> _Brief_
Filter the records below down to the lines that contain the string "agent", matching case exactly. Copy each matching line without changes.

[A block of data]
--*--

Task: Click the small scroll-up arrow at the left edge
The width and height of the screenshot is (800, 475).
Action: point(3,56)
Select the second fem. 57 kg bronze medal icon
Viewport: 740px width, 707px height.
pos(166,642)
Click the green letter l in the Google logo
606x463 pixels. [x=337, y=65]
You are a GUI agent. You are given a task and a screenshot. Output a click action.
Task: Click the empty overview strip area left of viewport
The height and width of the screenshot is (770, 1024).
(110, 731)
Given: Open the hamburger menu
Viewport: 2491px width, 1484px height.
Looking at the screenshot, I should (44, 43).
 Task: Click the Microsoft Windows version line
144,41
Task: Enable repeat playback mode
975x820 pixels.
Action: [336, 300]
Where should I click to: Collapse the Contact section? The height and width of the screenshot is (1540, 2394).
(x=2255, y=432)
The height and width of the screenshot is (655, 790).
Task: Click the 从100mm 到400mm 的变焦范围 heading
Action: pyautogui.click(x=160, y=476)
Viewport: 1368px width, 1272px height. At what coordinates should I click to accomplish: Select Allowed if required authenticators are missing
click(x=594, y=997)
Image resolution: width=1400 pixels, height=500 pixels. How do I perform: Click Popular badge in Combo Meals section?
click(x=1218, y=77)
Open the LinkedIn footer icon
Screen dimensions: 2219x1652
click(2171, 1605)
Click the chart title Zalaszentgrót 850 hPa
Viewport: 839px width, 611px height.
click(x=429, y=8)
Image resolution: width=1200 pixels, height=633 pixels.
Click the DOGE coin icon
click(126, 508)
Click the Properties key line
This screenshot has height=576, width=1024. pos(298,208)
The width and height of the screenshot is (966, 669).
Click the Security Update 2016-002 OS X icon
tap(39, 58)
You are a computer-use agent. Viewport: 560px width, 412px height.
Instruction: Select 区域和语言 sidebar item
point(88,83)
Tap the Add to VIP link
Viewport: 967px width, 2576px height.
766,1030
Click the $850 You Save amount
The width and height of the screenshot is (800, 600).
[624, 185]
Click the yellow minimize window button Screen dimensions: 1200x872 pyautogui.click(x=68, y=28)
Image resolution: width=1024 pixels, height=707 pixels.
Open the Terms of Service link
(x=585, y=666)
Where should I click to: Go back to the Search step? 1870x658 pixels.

--*--

> _Complete output_
You are a GUI agent. You are given a task and a screenshot. Output a click action.
You are a computer-use agent. Viewport: 560px width, 412px height.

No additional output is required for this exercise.